Why do we yawn? It’s not because we’re tired – it helps keep our brains cool
Work has wound down, and we’re all feeling a bit sleepy post-Christmas. It’s at times like these you might expect yawning levels to rise through the roof.
It’s a glorious feeling, which perhaps explains why seeing someone else yawn makes you want to yawn, and why you probably want to yawn just by reading this (and if you didn’t, I bet you do now).
But what is it, exactly, that makes us open our mouths as if we are about to roar, only to gasp in a little bit of air? Most people think it happens when they are bored or tired, but the evidence suggests quite the contrary – that yawning happens when we are concentrating hard or need to be particularly vigilant.
It all comes down to thermoregulation – for our brains to work quickly, they need to be at their optimum temperature. If a brain becomes too hot, yawning in some cold air helps to cool down all the blood in that area.

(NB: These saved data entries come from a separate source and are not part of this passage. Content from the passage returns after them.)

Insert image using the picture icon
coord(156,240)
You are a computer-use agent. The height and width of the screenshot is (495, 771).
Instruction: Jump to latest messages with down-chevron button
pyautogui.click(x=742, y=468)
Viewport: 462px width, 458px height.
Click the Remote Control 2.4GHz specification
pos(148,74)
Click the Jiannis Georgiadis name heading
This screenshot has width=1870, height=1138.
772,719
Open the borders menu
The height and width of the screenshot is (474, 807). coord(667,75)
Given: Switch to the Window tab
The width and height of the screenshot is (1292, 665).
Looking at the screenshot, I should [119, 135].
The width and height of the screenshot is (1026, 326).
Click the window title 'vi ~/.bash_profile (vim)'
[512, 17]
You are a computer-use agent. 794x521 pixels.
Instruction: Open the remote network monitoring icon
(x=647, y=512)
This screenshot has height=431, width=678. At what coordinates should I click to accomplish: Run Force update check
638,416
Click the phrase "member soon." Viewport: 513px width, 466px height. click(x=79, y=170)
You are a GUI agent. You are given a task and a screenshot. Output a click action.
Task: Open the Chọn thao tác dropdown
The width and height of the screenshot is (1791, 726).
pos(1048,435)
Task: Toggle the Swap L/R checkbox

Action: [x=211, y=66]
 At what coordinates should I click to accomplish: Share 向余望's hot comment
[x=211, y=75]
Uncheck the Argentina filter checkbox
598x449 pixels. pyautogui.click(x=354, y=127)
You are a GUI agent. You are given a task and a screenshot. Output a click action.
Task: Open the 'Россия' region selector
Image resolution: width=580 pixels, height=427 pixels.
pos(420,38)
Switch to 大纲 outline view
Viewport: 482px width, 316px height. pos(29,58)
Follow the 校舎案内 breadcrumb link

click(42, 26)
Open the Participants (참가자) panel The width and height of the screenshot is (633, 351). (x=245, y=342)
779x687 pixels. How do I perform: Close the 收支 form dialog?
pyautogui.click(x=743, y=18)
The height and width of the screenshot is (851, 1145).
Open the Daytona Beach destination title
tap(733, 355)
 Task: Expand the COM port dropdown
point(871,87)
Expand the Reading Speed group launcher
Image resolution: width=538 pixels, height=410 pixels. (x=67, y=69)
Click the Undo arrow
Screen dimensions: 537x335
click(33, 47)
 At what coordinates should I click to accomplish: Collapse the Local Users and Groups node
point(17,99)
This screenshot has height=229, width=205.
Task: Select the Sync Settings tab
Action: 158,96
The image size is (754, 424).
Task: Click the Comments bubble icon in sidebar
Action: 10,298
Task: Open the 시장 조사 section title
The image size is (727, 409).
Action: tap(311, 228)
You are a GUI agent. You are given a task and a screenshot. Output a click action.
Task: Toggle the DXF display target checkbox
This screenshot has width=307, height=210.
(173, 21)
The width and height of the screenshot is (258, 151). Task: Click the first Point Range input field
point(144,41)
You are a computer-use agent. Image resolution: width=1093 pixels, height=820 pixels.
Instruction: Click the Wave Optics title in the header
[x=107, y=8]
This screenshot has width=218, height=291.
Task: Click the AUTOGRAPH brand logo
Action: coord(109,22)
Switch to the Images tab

The theory was first put to the test by researchers from Vienna earlier this year. They studied pedestrians’ yawning patterns in Austria and the US and observed a “thermal window” for maximum yawning. When it was cold enough outside for the yawned air to cool the body down, but not so cold (or so hot) that the air would have harmful consequences, people tended to yawn.
Another experiment by researchers at the University of Albany gave similar results, and that contagious yawning could be directly influenced by the presence of hot and cold packs. When subjects of the study were shown a video of people yawning, there was a 41 per cent chance that they would yawn in reaction when holding warm packs to their heads, compared to a nine per cent chance when they held cold packs to their heads.
NOT BECAUSE OF TIREDNESS
Where did the idea that yawning happens when you’re tired come from? It is widely believed that it helps deliver a large dose of oxygen to the head, and that this wakes a person up.
There is a simple explanation for this – sleep deprivation increases the brain’s temperature, and so naturally we end up yawning more when we are tired than at other times – so there is an indirect link.
Yet this cannot be the case, since if it was really about respiration and increasing oxygen intake, we would yawn more during vigorous exercise than at any other time – something that definitely does not happen.
The brain-cooling theory also helps explain our desire to yawn when we see others yawn. When an animal yawns it is because there is some external factor increasing its need for alertness – this makes the other animals in the pack or herd become conscious of their need to also be alert, and so they react by yawning.